--- Goal ---
Please return the passage on legal review of complex structured transactions word for word, in full.

--- Document passage ---
Independent monitoring by a risk
control group or compliance unit should
ensure that all complex structured
transactions receive appropriate legal
review, including review by outside
counsel where appropriate.
Areas for legal review include
financial institution permissibility,
disclosure by the customer, regulatory
capital requirements, the enforceability
of any netting and collateral agreements
associated with the transaction,
suitability or appropriateness
assessments, customer assurances,
insurance considerations and tax issues.
Because transactions may involve
multiple counterparties located in
different jurisdictions, the financial
institution should establish review and
documentation procedures that are
designed to ensure that each
counterparty has the authority to enter
into the transaction and that each
counterparty’s obligations are reduced
to legally enforceable contracts.
Financial institutions should ensure
that any legal reviews are conducted by
qualified in-house or outside counsel
and that these professionals are
provided the documentation and other
information needed to properly evaluate
the transaction.

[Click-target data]

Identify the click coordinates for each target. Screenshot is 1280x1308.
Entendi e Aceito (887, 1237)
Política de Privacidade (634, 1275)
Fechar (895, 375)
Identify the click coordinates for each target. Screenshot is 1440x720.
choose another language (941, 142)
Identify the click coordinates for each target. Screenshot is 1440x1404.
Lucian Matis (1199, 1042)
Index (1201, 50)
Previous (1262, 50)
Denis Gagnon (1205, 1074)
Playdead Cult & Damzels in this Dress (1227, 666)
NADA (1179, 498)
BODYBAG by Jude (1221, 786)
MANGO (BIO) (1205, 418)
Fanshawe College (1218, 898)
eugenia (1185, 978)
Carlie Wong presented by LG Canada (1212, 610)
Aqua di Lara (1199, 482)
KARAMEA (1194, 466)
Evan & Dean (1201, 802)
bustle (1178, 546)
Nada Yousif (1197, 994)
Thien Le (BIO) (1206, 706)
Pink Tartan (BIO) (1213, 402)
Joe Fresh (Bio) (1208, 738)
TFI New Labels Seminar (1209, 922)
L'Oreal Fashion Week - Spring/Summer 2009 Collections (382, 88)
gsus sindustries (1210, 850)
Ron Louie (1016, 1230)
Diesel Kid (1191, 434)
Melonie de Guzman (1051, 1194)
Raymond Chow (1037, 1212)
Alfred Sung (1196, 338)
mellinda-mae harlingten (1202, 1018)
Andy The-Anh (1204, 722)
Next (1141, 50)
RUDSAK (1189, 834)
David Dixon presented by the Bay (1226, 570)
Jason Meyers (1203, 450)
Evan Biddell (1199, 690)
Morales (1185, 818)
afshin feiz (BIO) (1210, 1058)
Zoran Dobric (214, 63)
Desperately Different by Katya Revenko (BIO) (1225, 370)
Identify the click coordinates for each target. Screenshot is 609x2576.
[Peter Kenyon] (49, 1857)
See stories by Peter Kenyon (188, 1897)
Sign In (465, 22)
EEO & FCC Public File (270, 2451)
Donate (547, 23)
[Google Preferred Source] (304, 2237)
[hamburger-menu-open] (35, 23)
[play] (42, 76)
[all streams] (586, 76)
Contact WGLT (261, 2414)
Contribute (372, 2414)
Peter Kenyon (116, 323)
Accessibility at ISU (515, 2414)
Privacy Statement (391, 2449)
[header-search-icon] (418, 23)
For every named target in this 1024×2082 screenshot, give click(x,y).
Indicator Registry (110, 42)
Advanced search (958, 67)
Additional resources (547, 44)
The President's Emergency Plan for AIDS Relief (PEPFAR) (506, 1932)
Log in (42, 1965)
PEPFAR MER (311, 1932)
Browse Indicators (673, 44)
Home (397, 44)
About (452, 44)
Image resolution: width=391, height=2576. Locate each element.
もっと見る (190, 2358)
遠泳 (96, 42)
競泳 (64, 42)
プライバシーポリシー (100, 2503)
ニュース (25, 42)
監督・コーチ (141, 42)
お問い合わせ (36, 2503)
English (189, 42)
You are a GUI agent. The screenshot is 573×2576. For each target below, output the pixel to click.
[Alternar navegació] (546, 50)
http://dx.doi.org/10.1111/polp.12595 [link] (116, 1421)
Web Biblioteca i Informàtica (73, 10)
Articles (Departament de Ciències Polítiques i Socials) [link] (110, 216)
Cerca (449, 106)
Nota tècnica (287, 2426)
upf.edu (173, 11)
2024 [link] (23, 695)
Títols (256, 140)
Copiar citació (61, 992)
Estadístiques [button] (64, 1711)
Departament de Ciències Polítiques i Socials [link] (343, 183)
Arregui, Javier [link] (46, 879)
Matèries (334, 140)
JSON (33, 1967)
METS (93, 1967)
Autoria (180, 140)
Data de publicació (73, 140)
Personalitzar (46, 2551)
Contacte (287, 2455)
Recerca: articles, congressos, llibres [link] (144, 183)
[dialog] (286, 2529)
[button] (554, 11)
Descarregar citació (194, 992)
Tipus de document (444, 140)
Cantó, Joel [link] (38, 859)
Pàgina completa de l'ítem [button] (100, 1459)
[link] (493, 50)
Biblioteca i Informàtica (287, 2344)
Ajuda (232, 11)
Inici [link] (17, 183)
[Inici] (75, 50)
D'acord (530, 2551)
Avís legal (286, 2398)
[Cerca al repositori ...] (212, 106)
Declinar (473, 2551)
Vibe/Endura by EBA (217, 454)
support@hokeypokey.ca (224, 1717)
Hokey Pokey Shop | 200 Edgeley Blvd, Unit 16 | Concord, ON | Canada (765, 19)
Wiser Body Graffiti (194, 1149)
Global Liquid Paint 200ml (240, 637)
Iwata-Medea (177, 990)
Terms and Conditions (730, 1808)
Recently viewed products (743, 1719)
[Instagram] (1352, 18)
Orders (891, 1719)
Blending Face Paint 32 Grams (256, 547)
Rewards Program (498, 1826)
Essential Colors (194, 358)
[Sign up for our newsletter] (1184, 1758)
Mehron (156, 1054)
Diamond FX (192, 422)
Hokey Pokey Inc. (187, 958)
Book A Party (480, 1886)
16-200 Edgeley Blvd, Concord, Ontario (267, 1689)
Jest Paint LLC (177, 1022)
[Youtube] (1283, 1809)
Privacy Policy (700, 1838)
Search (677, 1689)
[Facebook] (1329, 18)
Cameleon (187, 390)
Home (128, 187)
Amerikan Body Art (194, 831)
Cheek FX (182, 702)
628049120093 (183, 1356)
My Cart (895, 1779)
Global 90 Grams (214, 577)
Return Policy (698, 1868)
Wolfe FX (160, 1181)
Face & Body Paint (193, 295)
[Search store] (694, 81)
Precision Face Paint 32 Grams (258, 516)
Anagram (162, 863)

--- In response ---
Independent monitoring by a risk
control group or compliance unit should
ensure that all complex structured
transactions receive appropriate legal
review, including review by outside
counsel where appropriate.
Areas for legal review include
financial institution permissibility,
disclosure by the customer, regulatory
capital requirements, the enforceability
of any netting and collateral agreements
associated with the transaction,
suitability or appropriateness
assessments, customer assurances,
insurance considerations and tax issues.
Because transactions may involve
multiple counterparties located in
different jurisdictions, the financial
institution should establish review and
documentation procedures that are
designed to ensure that each
counterparty has the authority to enter
into the transaction and that each
counterparty’s obligations are reduced
to legally enforceable contracts.
Financial institutions should ensure
that any legal reviews are conducted by
qualified in-house or outside counsel
and that these professionals are
provided the documentation and other
information needed to properly evaluate
the transaction.